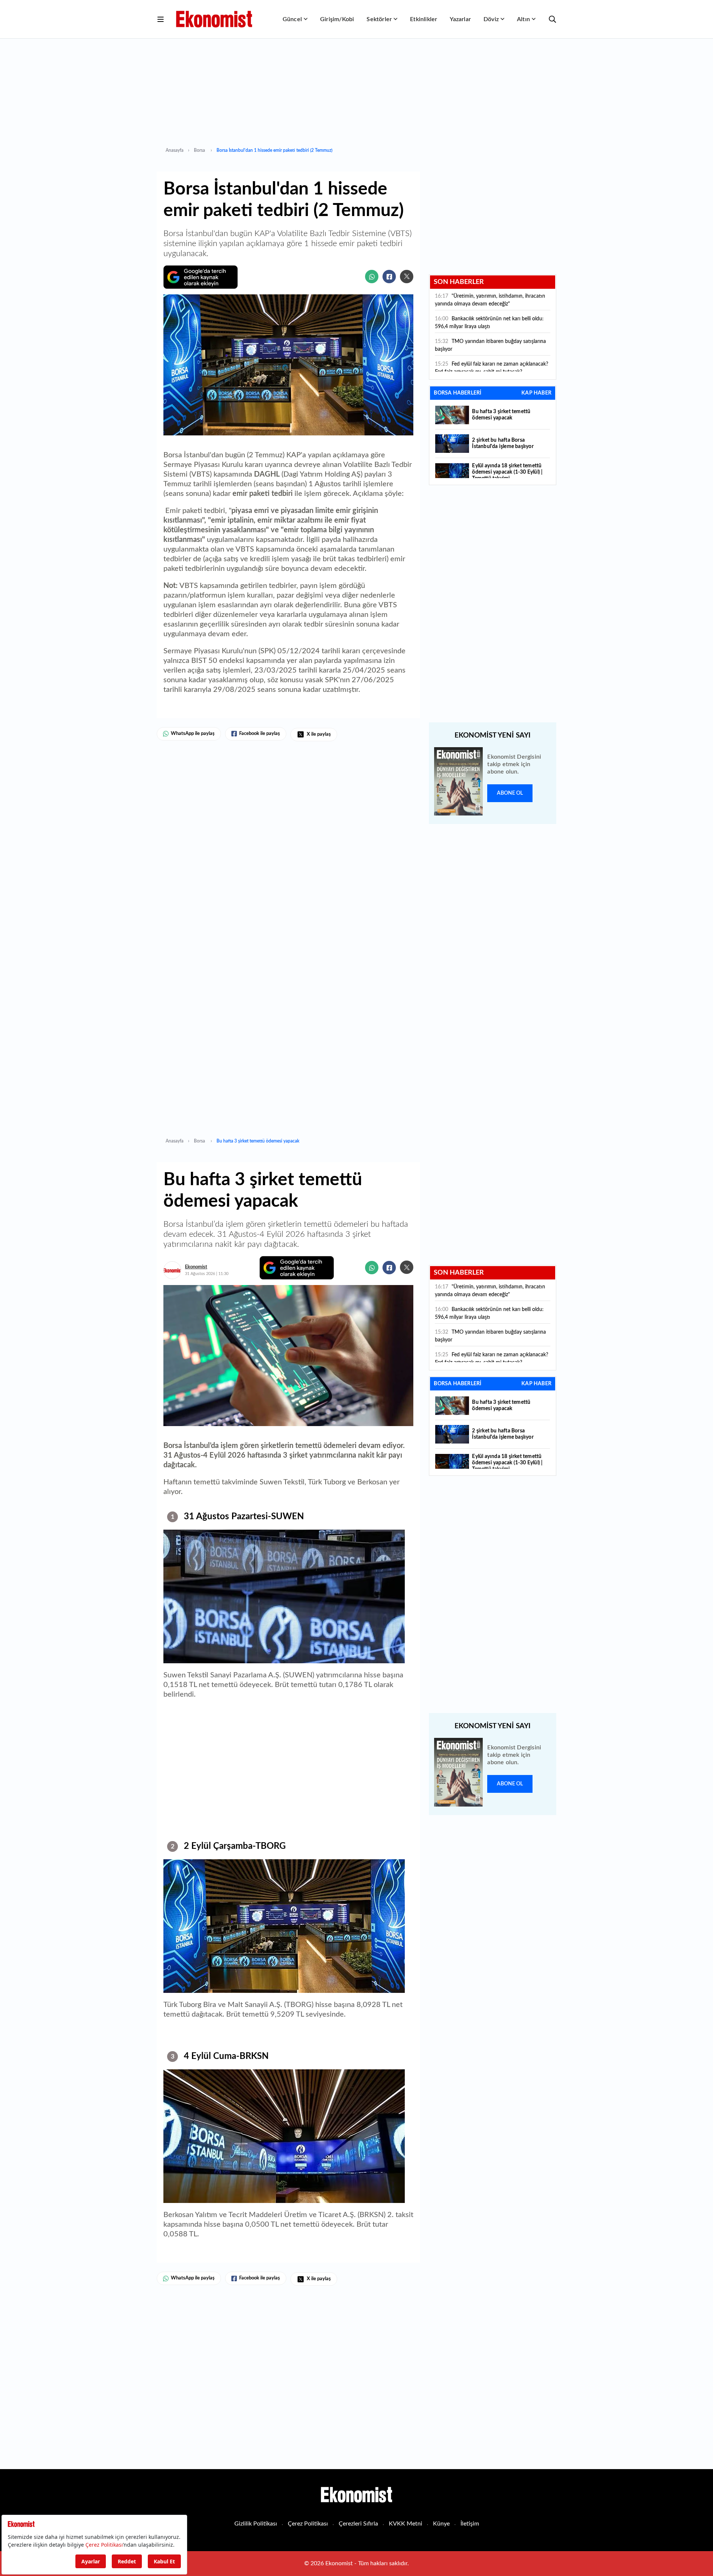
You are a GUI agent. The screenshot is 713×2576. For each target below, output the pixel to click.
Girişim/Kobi (337, 19)
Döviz (491, 19)
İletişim (469, 2524)
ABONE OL (510, 793)
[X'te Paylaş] (406, 276)
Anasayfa (174, 150)
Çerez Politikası (308, 2524)
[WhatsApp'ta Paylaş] (371, 276)
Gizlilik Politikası (255, 2524)
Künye (441, 2524)
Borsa (200, 150)
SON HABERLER (459, 282)
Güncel (292, 19)
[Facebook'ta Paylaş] (389, 276)
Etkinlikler (423, 19)
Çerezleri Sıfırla (358, 2524)
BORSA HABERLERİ (457, 393)
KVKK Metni (405, 2524)
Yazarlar (460, 19)
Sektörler (379, 19)
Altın (523, 19)
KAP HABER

———

#### What to work on:
Print exactly the lines that run from the line containing "Künye (441, 2524)" to the end of the data, both ends included.

#### Expected output:
Künye (441, 2524)
Borsa (200, 150)
SON HABERLER (459, 282)
Güncel (292, 19)
[Facebook'ta Paylaş] (389, 276)
Etkinlikler (423, 19)
Çerezleri Sıfırla (358, 2524)
BORSA HABERLERİ (457, 393)
KVKK Metni (405, 2524)
Yazarlar (460, 19)
Sektörler (379, 19)
Altın (523, 19)
KAP HABER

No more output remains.